The tax relief package that was signed into law recently is not perfect and failed to include the meaningful spending reductions our country needs, yet the consequences of inaction for all taxpayers would have been enormous. Our country would have experienced the largest income tax increase in dollar terms in history. The majority of South Dakota family farms and a much larger number of small businesses would have been hit by the death tax, and all Americans who own stocks and bonds would have been affected by higher taxes. According to the non-partisan Congressional Budget Office, if Congress had not acted, the economy would have plunged back into a recession and the unemployment rate would have climbed above nine percent.
While I was pleased that the tax relief package prevented an income tax increase on more than 400,000 tax filers – or 99 percent of South Dakota taxpayers and 98 percent all small business owners – it is critically important that the discussion in Washington shift to the need to rein in out-of-control government spending. It has been more than 1,350 days – nearly four years – since the Democrat-led Senate has passed a formal budget. Sadly, the deficit has exceeded $1 trillion for four years in a row and this past year, roughly 41 cents out of every dollar spent has been borrowed. While some will argue that our nation’s spending problems began before the four years of trillion dollar deficits of the current administration, it is worth noting that it took 43 presidents 232 years to build up $6.3 trillion in publicly-held federal debt, but took just four years for the Obama Administration to accrue $5.3 trillion in additional debt.

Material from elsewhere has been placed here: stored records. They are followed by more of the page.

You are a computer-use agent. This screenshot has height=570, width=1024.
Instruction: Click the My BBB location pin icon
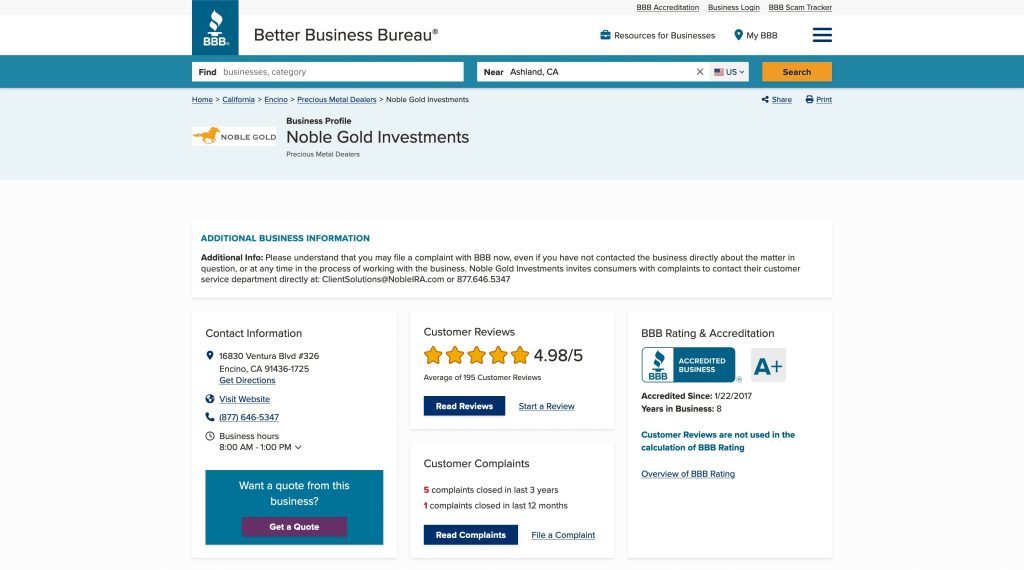click(739, 35)
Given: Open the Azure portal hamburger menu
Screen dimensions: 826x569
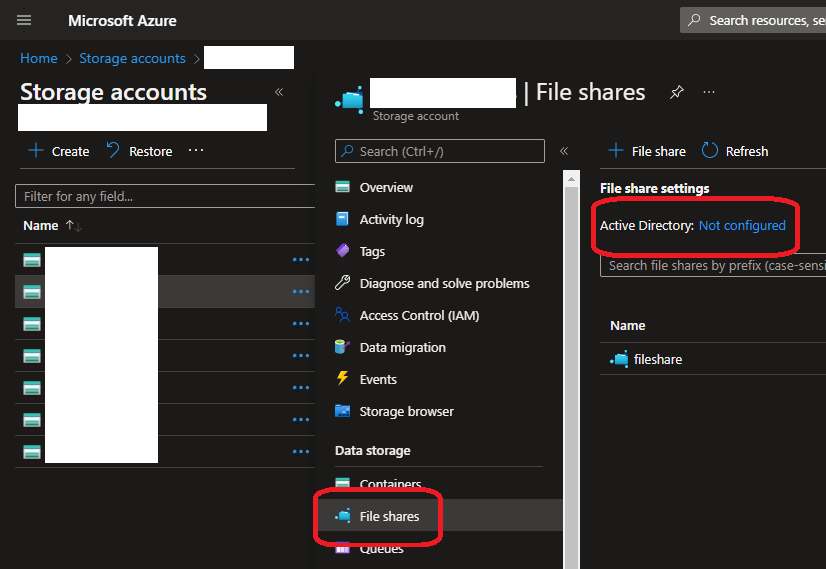Looking at the screenshot, I should tap(24, 20).
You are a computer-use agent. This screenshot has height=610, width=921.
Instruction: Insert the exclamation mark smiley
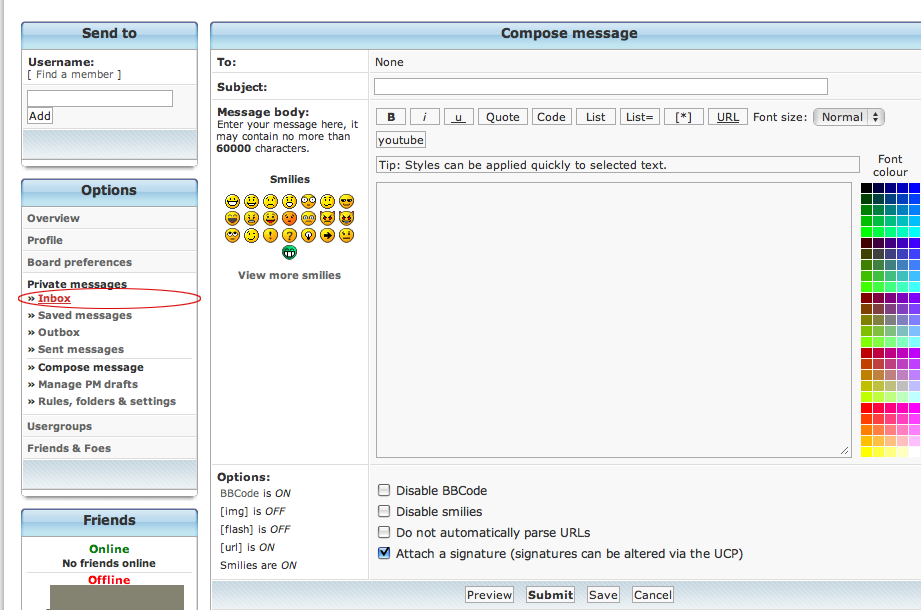pyautogui.click(x=270, y=235)
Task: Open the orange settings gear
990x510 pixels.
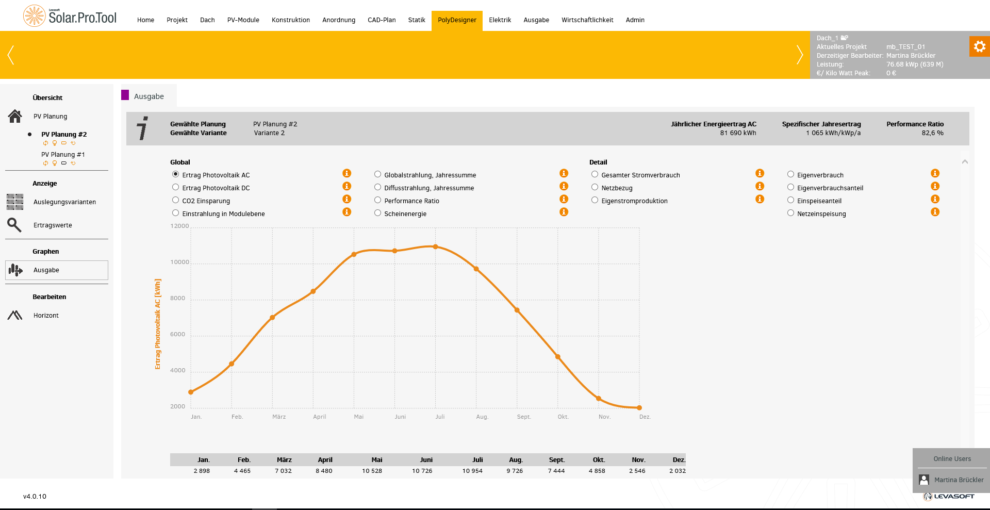Action: [x=978, y=46]
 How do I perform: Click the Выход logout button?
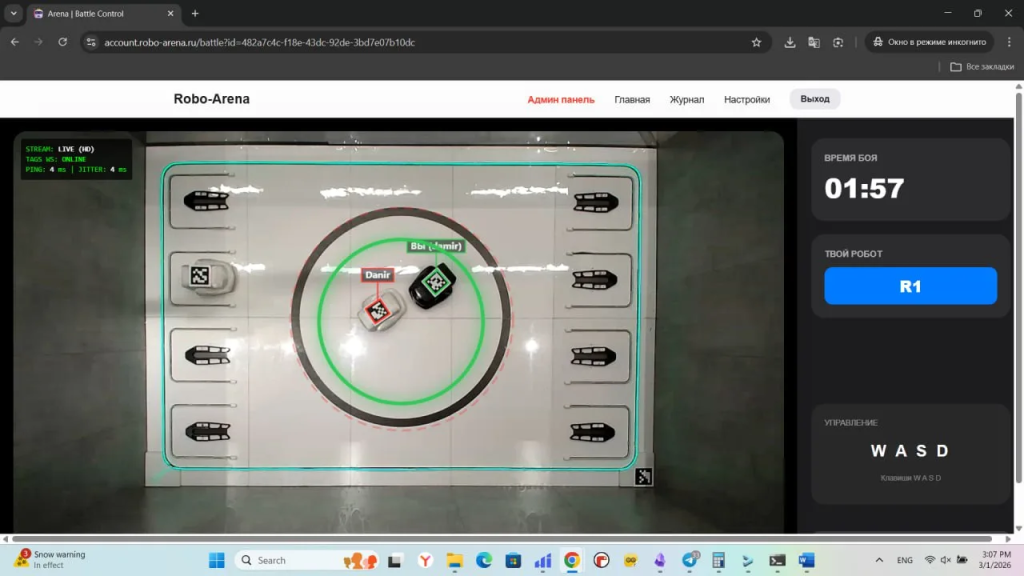pyautogui.click(x=815, y=99)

As Congress looks to rein in federal spending, any approach must include reforms to our long-term entitlement programs such as Medicare, Social Security, and Medicaid in order to save and protect them for future beneficiaries. These three programs alone account for nearly 44 percent of the federal budget and are projected to account for a much larger portion in future years as more and more citizens reach retirement age. In fact, according to the Medicare Trustees, Medicare will be bankrupt by 2024 unless it is reformed.Federal spending has been on autopilot for too long. It is far past time for Congress to enact meaningful spending reforms by reprioritizing federal programs and eliminating waste, fraud, and abuse. Our country can avoid a national debt crisis, and it starts with dollar-for-dollar savings attached to the debt limit increase that will be needed by the end of February. Excessive spending got us into this mess and cutting spending is a critical component to balancing the budget and getting our economy growing again.